- **Try it**: Below are the records; print them all without any alteration.

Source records
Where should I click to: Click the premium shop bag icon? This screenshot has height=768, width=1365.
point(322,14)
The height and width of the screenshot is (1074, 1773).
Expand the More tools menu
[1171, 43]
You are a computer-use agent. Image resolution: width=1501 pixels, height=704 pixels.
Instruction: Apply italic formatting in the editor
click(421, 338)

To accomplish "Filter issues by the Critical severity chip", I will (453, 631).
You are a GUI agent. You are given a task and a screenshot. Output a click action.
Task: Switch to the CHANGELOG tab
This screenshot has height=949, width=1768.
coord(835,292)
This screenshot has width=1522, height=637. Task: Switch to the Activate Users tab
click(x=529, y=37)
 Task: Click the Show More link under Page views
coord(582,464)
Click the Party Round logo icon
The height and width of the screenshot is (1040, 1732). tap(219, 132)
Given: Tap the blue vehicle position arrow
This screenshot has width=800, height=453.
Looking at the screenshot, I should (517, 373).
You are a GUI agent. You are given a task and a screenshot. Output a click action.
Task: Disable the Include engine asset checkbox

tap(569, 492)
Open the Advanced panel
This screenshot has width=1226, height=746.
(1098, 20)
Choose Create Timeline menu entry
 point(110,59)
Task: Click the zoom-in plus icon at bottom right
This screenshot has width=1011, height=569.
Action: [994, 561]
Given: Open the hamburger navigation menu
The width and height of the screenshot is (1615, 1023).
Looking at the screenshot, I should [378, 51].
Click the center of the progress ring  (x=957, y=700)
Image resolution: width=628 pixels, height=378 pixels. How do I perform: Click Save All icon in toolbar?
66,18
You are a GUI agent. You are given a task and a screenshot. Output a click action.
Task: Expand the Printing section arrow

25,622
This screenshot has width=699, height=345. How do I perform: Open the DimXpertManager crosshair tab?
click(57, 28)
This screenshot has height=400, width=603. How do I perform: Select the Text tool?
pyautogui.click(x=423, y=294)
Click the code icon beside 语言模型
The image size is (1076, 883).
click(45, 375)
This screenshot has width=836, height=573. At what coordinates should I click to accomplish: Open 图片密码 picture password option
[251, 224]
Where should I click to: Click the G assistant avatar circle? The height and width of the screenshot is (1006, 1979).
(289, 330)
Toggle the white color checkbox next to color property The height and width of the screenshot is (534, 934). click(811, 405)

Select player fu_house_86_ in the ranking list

- **Reply**:
Where should I click to: Click the premium shop bag icon? This screenshot has height=768, width=1365.
point(322,14)
The height and width of the screenshot is (1074, 1773).
Expand the More tools menu
[1171, 43]
You are a computer-use agent. Image resolution: width=1501 pixels, height=704 pixels.
Instruction: Apply italic formatting in the editor
click(421, 338)

To accomplish "Filter issues by the Critical severity chip", I will (453, 631).
You are a GUI agent. You are given a task and a screenshot. Output a click action.
Task: Switch to the CHANGELOG tab
This screenshot has height=949, width=1768.
coord(835,292)
This screenshot has width=1522, height=637. Task: Switch to the Activate Users tab
click(x=529, y=37)
 Task: Click the Show More link under Page views
coord(582,464)
Click the Party Round logo icon
The height and width of the screenshot is (1040, 1732). tap(219, 132)
Given: Tap the blue vehicle position arrow
This screenshot has width=800, height=453.
Looking at the screenshot, I should (517, 373).
You are a GUI agent. You are given a task and a screenshot. Output a click action.
Task: Disable the Include engine asset checkbox

tap(569, 492)
Open the Advanced panel
This screenshot has width=1226, height=746.
(1098, 20)
Choose Create Timeline menu entry
 point(110,59)
Task: Click the zoom-in plus icon at bottom right
This screenshot has width=1011, height=569.
Action: [994, 561]
Given: Open the hamburger navigation menu
The width and height of the screenshot is (1615, 1023).
Looking at the screenshot, I should [378, 51].
Click the center of the progress ring  (x=957, y=700)
Image resolution: width=628 pixels, height=378 pixels. How do I perform: Click Save All icon in toolbar?
66,18
You are a GUI agent. You are given a task and a screenshot. Output a click action.
Task: Expand the Printing section arrow

25,622
This screenshot has width=699, height=345. How do I perform: Open the DimXpertManager crosshair tab?
click(57, 28)
This screenshot has height=400, width=603. How do I perform: Select the Text tool?
pyautogui.click(x=423, y=294)
Click the code icon beside 语言模型
The image size is (1076, 883).
click(45, 375)
This screenshot has width=836, height=573. At what coordinates should I click to accomplish: Open 图片密码 picture password option
[251, 224]
Where should I click to: Click the G assistant avatar circle? The height and width of the screenshot is (1006, 1979).
(289, 330)
Toggle the white color checkbox next to color property The height and width of the screenshot is (534, 934). click(811, 405)

Select player fu_house_86_ in the ranking list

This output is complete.